In an industrial civilization, when its first phase is over, most economic activity is corporate activity. It is carried on, not by individuals, but by groups, which are endowed by the State with a legal status, and the larger of which, in size, complexity, specialization of functions and unity of control, resemble less the private enterprise of the past than a public department. As far as certain great industries are concerned, employment must be found in the service of these corporations, of not at all. Hence the mass of mankind pass their working lives under the direction of a hierarchy, whose heads define, as they think most profitable, the lines on which the common enterprise is to proceed, and determine, subject to the intervention of the State and voluntary organizations, the economic, and to a considerable, though diminishing, extent, the social environment of their employees. Possessing the reality of power, without the decorative trappings–unless, as in England is often the case, it thinks it worth while to buy them–this business oligarchy is the effective aristocracy of industrial nations, and the aristocracy of tradition and prestige, when such still exists, carries out its wishes and courts its favours. In such conditions, authority over human beings is exercised, not only through political, but through economic organs. The problem of liberty, therefore, is necessarily concerned, not only with political, but also with economic relations.

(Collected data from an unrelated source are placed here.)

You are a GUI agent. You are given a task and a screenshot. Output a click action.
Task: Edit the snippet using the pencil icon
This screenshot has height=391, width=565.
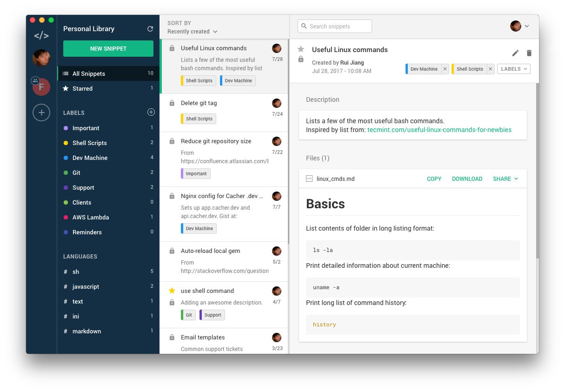(515, 53)
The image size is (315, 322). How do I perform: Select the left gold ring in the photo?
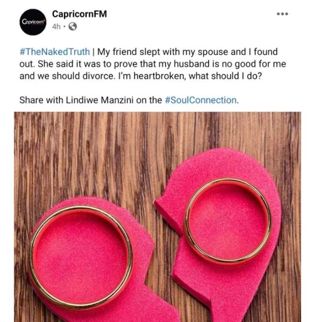[81, 257]
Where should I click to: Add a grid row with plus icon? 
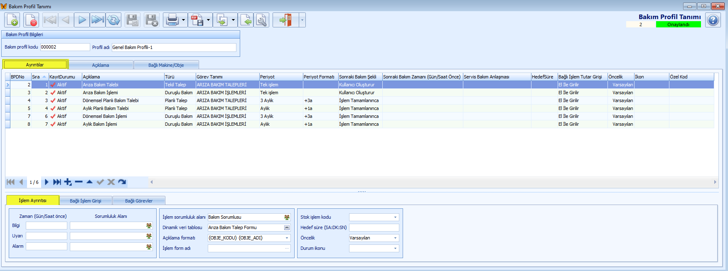68,182
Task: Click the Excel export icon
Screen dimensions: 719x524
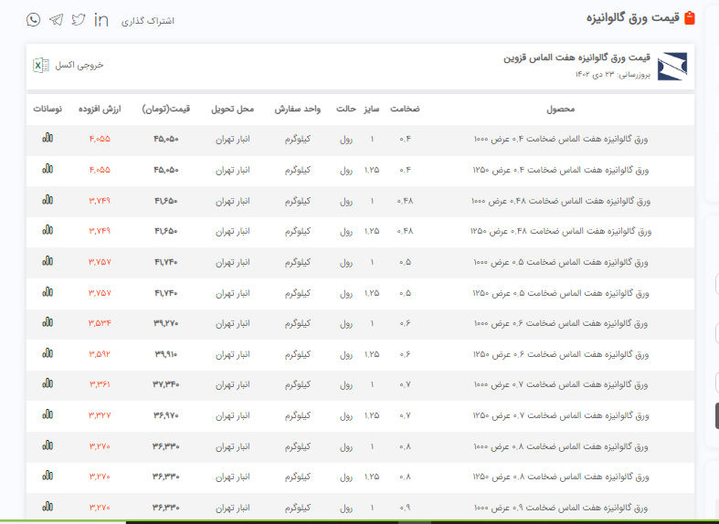Action: 41,65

It is true, of course, that the problems are different. But to suppose that the abuses of economic power are trivial, or that they are automatically prevented by political democracy, is to be deceived by words. Freedom is not only compatible with conditions in which all men are fellow‐servants, but would find in such conditions its most perfect expression. What it excludes is a society where only some are servants, while others are masters.
For, whatever else the idea involves, it implies at least, that no man shall be amenable to an authority which is arbitrary in its proceedings, exorbitant in its demands, or incapable of being called to account when it abuses its office for personal advantage. In so far as his livelihood is at the mercy of an irresponsible superior, whether political or economic, who can compel his reluctant obedience by force majeure, whose actions he is unable to modify or resist, save at the cost of grave personal injury to himself and his dependents, and whose favour he must court, even when he despises it, he may possess a profusion of more tangible blessings, from beer to motorbicycles, but he cannot be said to be in possession of freedom. In so far as an economic system grades mankind into groups, of which some can wield, if unconsciously, the force of economic duress for their own profit or convenience, whilst others must submit to it, its effect is that freedom itself is similarly graded. Society is divided, in its economic and social relations, into classes which are ends, and classes which are instruments. Like property, with which in the past it has been closely connected, liberty becomes the privilege of a class, not the possession of a nation.
Political principles resemble military tactics; they are usually designed for a war which is over. Freedom is commonly interpreted in England in political terms, because it was in the political arena that the most resounding of its recent victories were won. It is regarded as belonging to human beings as citizens, rather than to citizens as human beings; so that it is possible for a nation, the majority of whose members have as little influence on the decisions that determine their economic destinies as on the motions of the planets, to applaud the idea with self‐congratulatory gestures of decorous enthusiasm, as though history were of the past, but not of the present. If the attitude of the ages from which it inherits a belief in liberty had been equally ladylike, there would have been, it is probable, little liberty to applaud.
For freedom is always relative to power, and the kind of freedom which at any moment it is most urgent to affirm depends on the nature of the power which is prevalent and established. Since political arrangements may be such as to check excesses of power, while economic permit or encourage them, a society, or a large part of it, may be both politically free and economically the opposite. It may be protected against arbitrary action by the agents of government, and be without the security against economic oppression which corresponds to civil liberty. It may possess the political institutions of an advanced democracy, and lack the will and ability to control the conduct of those powerful in its economic affairs, which is the economic analogy of political freedom.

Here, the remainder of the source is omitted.